Pick out each line of the records that includes the string "will", and copy it.

*** Opening DATA SUPPLIED ***

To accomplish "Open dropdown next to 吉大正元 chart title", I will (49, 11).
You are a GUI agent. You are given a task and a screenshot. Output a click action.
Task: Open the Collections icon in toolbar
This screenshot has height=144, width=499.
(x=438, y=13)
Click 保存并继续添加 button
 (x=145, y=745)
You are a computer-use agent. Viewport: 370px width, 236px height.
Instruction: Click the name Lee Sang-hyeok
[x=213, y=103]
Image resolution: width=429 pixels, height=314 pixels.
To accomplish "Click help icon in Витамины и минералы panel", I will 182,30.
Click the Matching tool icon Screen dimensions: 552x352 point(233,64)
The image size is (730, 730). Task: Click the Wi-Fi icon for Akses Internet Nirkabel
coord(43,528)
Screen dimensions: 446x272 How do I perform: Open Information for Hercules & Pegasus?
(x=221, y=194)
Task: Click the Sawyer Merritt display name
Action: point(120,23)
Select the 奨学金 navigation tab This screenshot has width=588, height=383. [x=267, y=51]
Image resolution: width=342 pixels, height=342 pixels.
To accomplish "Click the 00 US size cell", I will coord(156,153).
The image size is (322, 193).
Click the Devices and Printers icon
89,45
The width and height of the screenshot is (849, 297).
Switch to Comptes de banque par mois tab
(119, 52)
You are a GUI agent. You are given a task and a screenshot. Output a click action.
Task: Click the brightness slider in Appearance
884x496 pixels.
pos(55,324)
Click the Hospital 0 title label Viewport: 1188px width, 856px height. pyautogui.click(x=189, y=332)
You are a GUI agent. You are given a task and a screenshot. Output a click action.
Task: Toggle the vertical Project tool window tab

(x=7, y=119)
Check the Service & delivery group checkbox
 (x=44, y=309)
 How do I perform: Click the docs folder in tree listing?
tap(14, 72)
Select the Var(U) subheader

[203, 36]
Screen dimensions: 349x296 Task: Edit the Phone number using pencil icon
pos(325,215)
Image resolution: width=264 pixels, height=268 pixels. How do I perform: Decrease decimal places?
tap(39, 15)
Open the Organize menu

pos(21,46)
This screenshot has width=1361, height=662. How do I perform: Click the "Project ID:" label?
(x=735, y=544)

*** Closing DATA SUPPLIED ***

## [SOLUTION TO THIS PROBLEM]
To accomplish "Open dropdown next to 吉大正元 chart title", I will (49, 11).
To accomplish "Click help icon in Витамины и минералы panel", I will 182,30.
To accomplish "Click the 00 US size cell", I will coord(156,153).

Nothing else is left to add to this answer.